A. Notice The Persuasion That Helps Us
In contrast to the proud heart of the Babylonian, the righteous one is operating in faith toward God…
(Habakkuk 2:4) Behold, his soul which is lifted up is not upright in him: but the just shall live by his faith.
In contrast to the widespread conquest of the Babylonians, Habakkuk said that there will come a time when the whole world is filled with a wisdom that acknowledges God…
(Habakkuk 2:14) For the earth shall be filled with the knowledge of the glory of the LORD, as the waters cover the sea.
In contrast to the dead idols of the Babylonians, the living LORD is in His holy temple…
(Habakkuk 2:20) But the LORD is in his holy temple: let all the earth keep silence before him.
Habakkuk teaches us that instead of looking at the vain, dumb, pointless things of this world; we should be looking to Almighty God and trusting Him and worshipping Him.

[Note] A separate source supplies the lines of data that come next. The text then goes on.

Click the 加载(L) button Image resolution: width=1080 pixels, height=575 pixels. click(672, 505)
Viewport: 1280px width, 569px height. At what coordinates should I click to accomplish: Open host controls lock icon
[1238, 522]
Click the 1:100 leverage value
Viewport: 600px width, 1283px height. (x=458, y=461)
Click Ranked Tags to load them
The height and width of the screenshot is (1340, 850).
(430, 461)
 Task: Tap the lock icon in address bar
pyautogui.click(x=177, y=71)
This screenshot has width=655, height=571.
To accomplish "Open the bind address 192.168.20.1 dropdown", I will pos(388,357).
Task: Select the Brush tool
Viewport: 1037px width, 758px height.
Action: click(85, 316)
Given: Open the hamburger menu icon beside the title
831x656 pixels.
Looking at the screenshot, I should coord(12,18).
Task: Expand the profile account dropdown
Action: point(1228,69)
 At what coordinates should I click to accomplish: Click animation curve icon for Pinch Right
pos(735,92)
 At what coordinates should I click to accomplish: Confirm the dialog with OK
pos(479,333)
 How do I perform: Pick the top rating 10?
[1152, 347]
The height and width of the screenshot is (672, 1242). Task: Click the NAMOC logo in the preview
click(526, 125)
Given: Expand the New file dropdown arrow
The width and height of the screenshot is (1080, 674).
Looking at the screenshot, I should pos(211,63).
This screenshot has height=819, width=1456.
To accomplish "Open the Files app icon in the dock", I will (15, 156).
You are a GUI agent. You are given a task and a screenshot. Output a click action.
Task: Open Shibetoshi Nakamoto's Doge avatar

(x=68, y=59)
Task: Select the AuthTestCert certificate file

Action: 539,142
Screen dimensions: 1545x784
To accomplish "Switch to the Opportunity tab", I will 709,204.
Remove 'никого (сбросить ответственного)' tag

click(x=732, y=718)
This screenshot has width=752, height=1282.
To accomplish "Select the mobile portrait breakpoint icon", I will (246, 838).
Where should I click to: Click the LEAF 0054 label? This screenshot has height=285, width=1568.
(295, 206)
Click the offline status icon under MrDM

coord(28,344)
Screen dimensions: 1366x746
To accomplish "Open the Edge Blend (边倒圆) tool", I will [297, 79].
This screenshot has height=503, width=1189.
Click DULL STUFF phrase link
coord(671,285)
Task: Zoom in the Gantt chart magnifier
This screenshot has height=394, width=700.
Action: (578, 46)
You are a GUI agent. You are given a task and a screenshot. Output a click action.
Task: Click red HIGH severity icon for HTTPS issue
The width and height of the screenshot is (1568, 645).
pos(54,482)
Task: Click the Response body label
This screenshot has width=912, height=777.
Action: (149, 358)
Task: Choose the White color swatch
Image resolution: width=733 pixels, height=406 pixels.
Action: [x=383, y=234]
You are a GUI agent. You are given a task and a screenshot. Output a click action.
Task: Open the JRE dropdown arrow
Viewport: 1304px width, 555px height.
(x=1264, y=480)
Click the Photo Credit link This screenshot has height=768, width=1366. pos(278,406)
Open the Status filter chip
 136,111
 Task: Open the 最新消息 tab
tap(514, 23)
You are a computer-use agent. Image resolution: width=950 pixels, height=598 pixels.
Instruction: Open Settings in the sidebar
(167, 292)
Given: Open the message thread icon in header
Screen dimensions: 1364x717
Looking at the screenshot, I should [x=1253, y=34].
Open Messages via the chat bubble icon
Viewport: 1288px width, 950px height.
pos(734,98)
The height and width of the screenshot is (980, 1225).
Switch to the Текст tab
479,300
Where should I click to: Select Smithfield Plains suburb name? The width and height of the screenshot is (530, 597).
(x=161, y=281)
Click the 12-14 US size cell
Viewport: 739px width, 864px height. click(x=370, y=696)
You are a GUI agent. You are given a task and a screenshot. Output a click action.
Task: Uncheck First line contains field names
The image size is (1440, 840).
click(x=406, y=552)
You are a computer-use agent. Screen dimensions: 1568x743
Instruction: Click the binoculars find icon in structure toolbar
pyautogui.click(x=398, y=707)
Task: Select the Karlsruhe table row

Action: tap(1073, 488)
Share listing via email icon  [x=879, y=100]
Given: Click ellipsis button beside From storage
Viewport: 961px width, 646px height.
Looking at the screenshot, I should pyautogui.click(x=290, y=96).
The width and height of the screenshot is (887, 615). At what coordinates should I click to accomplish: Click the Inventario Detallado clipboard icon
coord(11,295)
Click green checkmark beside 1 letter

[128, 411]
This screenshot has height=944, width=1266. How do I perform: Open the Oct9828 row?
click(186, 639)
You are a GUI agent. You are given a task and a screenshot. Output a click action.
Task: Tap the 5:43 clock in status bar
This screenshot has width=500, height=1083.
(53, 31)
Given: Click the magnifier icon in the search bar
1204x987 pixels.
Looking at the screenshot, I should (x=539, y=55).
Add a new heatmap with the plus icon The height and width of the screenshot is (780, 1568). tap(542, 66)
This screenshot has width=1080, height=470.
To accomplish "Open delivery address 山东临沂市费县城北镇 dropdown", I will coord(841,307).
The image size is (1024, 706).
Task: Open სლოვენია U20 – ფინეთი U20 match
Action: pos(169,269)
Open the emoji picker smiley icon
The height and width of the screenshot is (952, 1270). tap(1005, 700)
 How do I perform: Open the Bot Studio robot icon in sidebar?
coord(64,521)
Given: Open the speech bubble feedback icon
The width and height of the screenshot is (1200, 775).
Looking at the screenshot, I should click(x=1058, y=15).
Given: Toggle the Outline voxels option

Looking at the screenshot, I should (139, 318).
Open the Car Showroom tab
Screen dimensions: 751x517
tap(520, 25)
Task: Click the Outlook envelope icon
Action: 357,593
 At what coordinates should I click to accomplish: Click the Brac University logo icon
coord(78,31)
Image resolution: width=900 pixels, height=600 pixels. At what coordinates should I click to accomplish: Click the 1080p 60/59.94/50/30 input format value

B. Notice The Perspective That Helps Us
The entirety of chapter 3 shows us a Godward perspective, but verses 17 thru 19 is the climactic crescendo of Habakkuk’s song of joy that rises in sharp contrast to the sad dirge of previous passages.
(Habakkuk 3:17-19) Although the fig tree shall not blossom, neither shall fruit be in the vines; the labour of the olive shall fail, and the fields shall yield no meat; the flock shall be cut off from the fold, and there shall be no herd in the stalls: {18} Yet I will rejoice in the LORD, I will joy in the God of my salvation. {19} The LORD God is my strength, and he will make my feet like hinds' feet, and he will make me to walk upon mine high places. To the chief singer on my stringed instruments.
The Pulpit Commentary says…
The Christian life is not all shadow. It has its sunny as well as its shady side. The good have their seasons of joy - seasons in which, believing, they can rejoice with joy unspeakable and full of glory. … There is “the midnight of the soul,” when the vision of spiritual light and peace and joy tarries; and it is then their truest wisdom to trust and to wait, assured that in due time God will make them glad by lifting upon them “the light of his countenance.” … The great purpose of this is the deliverance of men from the (throws) of sin.
Conclusion
Like a child running to the father when they are threatened, we should run to God with haste.